Living Among the Song Sparrows of Mandarte Island
June 27, 2025
From the Summer 2025 issue of Living Bird magazine. Subscribe now.
Seventy days. Seventy days of waking up to the faint chips of sparrows, an occasional splash or two from the transient orca pod that would grace our island, and the steady rhythm of ocean ripples on the rocks outside the tiny cabin window. Seventy days of sitting in the field, binoculars and map in hand, observing and documenting movements of Song Sparrows, becoming acquainted with each individual as if they were an old friend. For 70 days, I followed the lives of these birds, learned of their territories, watched their chicks grow, and obeyed their quiet moments of rest. What may sound like classic birdwatching is an element of something much larger—a 50-year story of survival, adaptation, and change.
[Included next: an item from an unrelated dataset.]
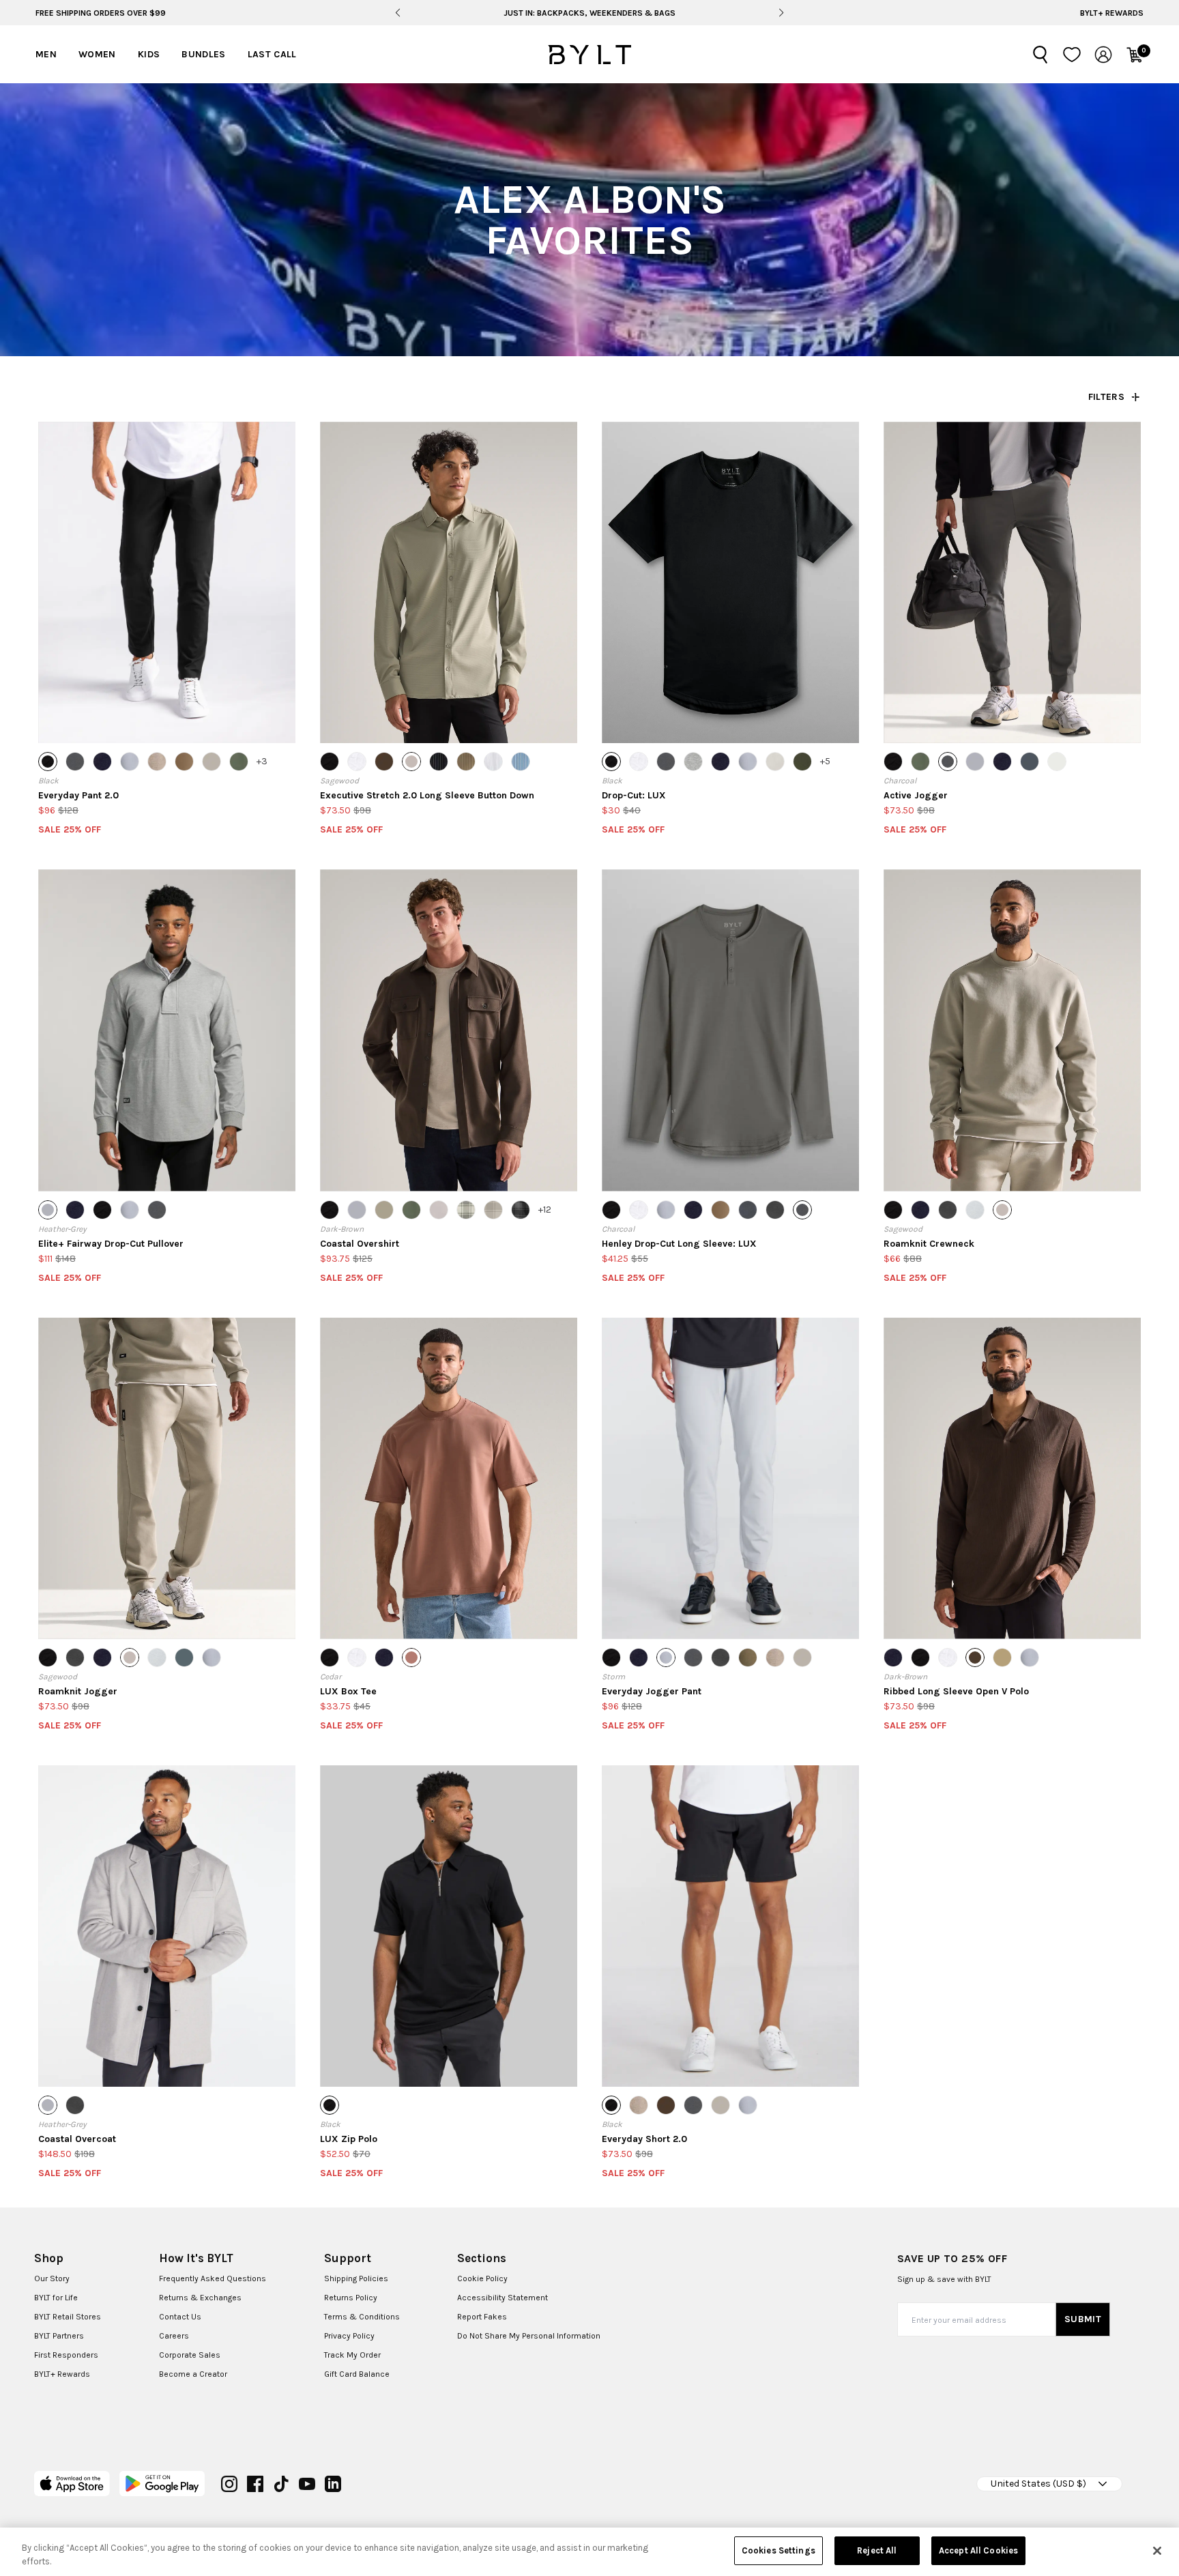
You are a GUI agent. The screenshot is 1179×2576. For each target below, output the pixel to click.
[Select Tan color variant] (184, 761)
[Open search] (1040, 54)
The story begins with life’s tranquility and placidity on Mandarte Island, a beautiful rock just off the southeast coast of Canada’s Vancouver Island—where the days are timed with the sun, and my daily routine follows the schedules of the birds. Focused studies of the island’s Song Sparrow population began in the early 1960s by Frank Tompa through the University of British Columbia. Writing his thesis for his PhD in the Department of Zoology, Tompa was seeking to understand the factors that determined the high concentration of Song Sparrows on the island compared to neighboring islands, and the continent as a whole. His work was restarted in 1974 by UBC ornithologist Jamie N. M. Smith, and continued by Peter Arcese of the UBC Department of Forest and Conservation Sciences in the early 1990s. For every season since, under the guidance of Arcese, biologists have flocked out to the island—their presence recorded by faded photographs that hang above the wooden kitchen table in the UBC research site cabin, their initials etched into the bird-banding books.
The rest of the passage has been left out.